Anthropic Restores Worldwide Access to Claude Fable 5 and Mythos 5 Models Following US Regulatory Outage and Enhanced Security Implementations
Anthropic has reestablished worldwide availability of version 5 of its state of the art language models, Claude Fable 5 and Mythos 5, after a short service outage. The company announced via official channels that an order from the US government to impose immediate export controls on the two models caused the interruption. As the order went into effect immediately and Anthropic was unable to track the nationality of its users in real time, the developer temporarily cut access to prevent regulatory violations.
This regulatory intervention was based on a review of an external report assembled by Amazon researchers. The report described a means of circumventing the controls of Fable 5. Anthropic noted that "as a consequence, the system detected numerous software issues and in one instance resorted to generating code to harness this flaw." In response, Anthropic collaborated with federal agencies to examine the bypass method. Their investigation revealed that multiple legacy models, including Claude Opus 4.8, GPT 5.5, and Kimi K2.7, had already demonstrated the ability to recognize the same flaws outlined in the report.

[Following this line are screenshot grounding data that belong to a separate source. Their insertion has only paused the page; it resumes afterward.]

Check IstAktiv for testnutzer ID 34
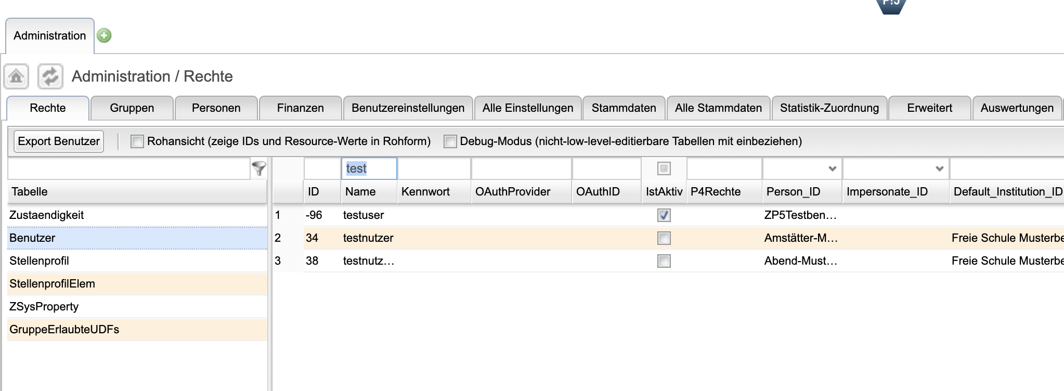(664, 238)
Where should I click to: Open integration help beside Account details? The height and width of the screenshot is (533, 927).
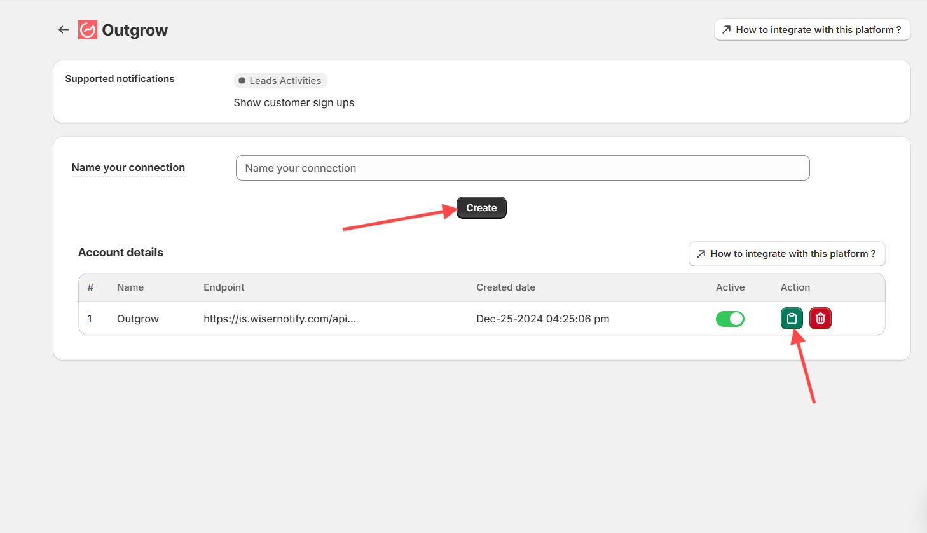coord(786,254)
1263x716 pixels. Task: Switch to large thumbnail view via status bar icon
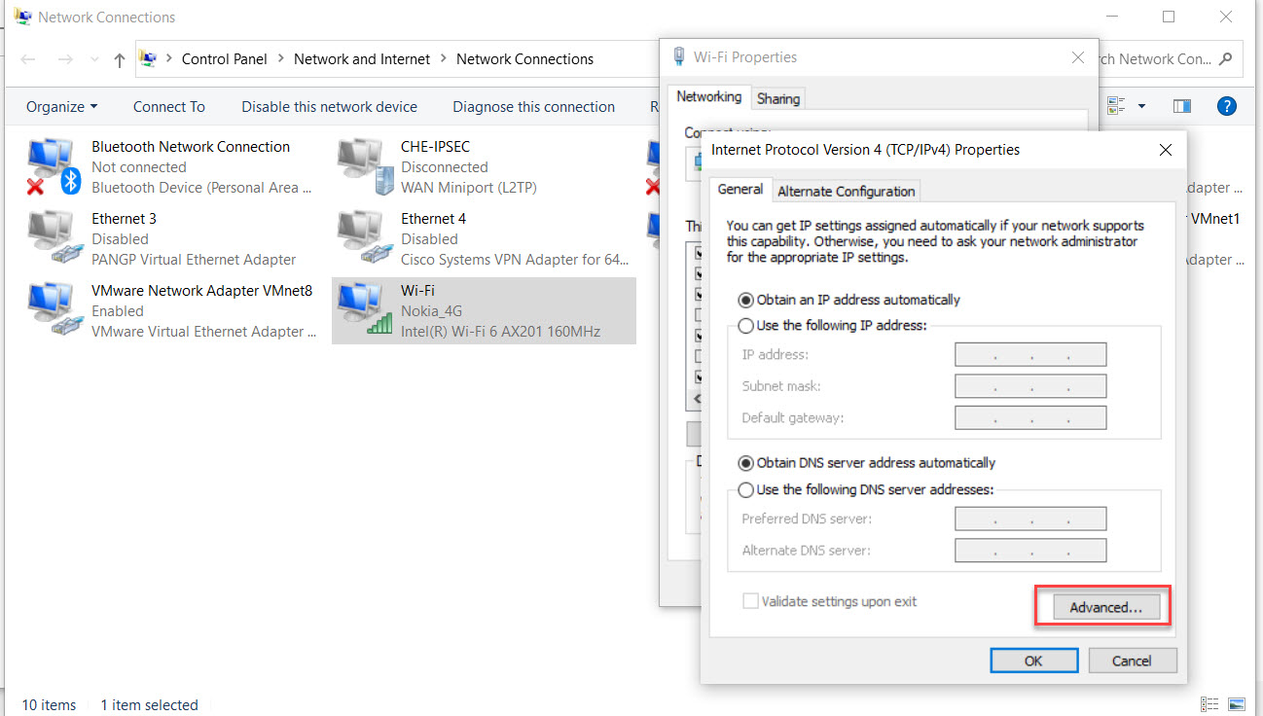1236,703

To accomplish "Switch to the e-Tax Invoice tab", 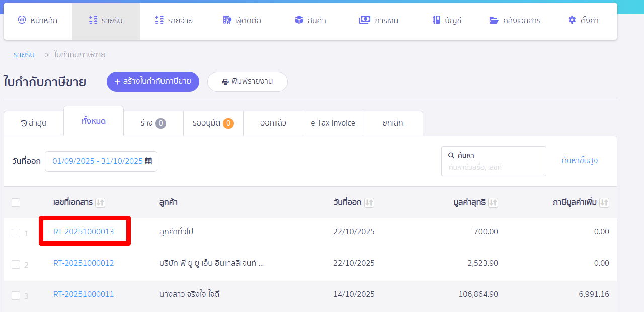I will click(333, 122).
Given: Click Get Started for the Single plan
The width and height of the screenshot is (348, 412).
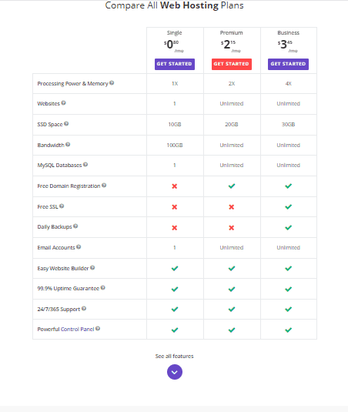Looking at the screenshot, I should (175, 64).
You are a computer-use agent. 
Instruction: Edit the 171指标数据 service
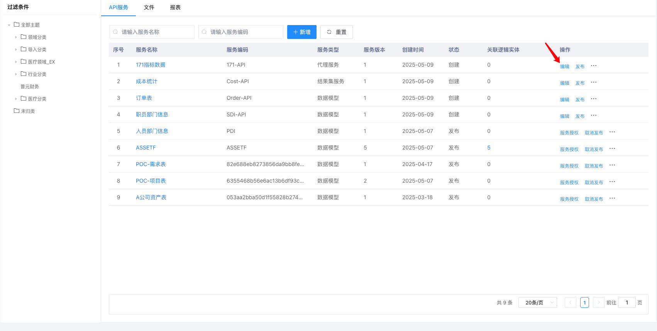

Fable 5 and Mythos 5 are built on the same framework but utilize different safety settings. Mythos 5 has very few limitations and is only used by a limited number of trusted partners under the defensive cybersecurity program, Project Glasswing. Meanwhile, Fable 5 is available to the general public with a much higher safety buffer. To eliminate the attack vector identified by Amazon, Anthropic implemented an improved safety classifier able to eliminate the targeted bypass method in over 99 percent of tested examples. If a user request is detected by this new safety filter, the prompt is redirected to the older Opus 4.8 model.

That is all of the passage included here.